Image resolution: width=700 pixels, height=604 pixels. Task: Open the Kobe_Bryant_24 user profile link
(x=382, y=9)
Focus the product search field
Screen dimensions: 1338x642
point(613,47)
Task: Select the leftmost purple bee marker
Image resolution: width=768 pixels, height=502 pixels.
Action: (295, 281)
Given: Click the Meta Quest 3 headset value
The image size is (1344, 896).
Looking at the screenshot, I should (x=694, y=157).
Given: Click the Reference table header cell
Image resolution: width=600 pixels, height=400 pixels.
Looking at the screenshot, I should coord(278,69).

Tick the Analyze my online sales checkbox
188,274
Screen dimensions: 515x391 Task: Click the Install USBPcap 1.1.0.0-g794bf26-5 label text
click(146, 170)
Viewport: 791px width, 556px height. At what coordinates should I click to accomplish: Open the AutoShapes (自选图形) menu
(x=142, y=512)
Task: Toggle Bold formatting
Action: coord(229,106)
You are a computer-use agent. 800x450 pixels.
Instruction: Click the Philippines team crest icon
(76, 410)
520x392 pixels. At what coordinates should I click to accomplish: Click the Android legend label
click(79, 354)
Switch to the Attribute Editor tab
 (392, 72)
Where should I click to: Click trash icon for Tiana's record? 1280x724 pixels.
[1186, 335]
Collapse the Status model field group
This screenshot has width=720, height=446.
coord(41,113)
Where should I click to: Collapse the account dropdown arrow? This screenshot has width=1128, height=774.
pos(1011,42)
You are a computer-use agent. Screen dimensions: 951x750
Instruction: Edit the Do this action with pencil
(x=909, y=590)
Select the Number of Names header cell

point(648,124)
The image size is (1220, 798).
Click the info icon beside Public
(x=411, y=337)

::::::::::

**ACTIVITY**
After reading the listing, write out every line of it exactly.

**WRITTEN RESPONSE**
Image resolution: width=700 pixels, height=604 pixels. Task: Open the Kobe_Bryant_24 user profile link
(x=382, y=9)
Focus the product search field
Screen dimensions: 1338x642
point(613,47)
Task: Select the leftmost purple bee marker
Image resolution: width=768 pixels, height=502 pixels.
Action: (295, 281)
Given: Click the Meta Quest 3 headset value
The image size is (1344, 896).
Looking at the screenshot, I should (x=694, y=157).
Given: Click the Reference table header cell
Image resolution: width=600 pixels, height=400 pixels.
Looking at the screenshot, I should coord(278,69).

Tick the Analyze my online sales checkbox
188,274
Screen dimensions: 515x391 Task: Click the Install USBPcap 1.1.0.0-g794bf26-5 label text
click(146, 170)
Viewport: 791px width, 556px height. At what coordinates should I click to accomplish: Open the AutoShapes (自选图形) menu
(x=142, y=512)
Task: Toggle Bold formatting
Action: coord(229,106)
You are a computer-use agent. 800x450 pixels.
Instruction: Click the Philippines team crest icon
(76, 410)
520x392 pixels. At what coordinates should I click to accomplish: Click the Android legend label
click(79, 354)
Switch to the Attribute Editor tab
 (392, 72)
Where should I click to: Click trash icon for Tiana's record? 1280x724 pixels.
[1186, 335]
Collapse the Status model field group
This screenshot has width=720, height=446.
coord(41,113)
Where should I click to: Collapse the account dropdown arrow? This screenshot has width=1128, height=774.
pos(1011,42)
You are a computer-use agent. Screen dimensions: 951x750
Instruction: Edit the Do this action with pencil
(x=909, y=590)
Select the Number of Names header cell

point(648,124)
The image size is (1220, 798).
Click the info icon beside Public
(x=411, y=337)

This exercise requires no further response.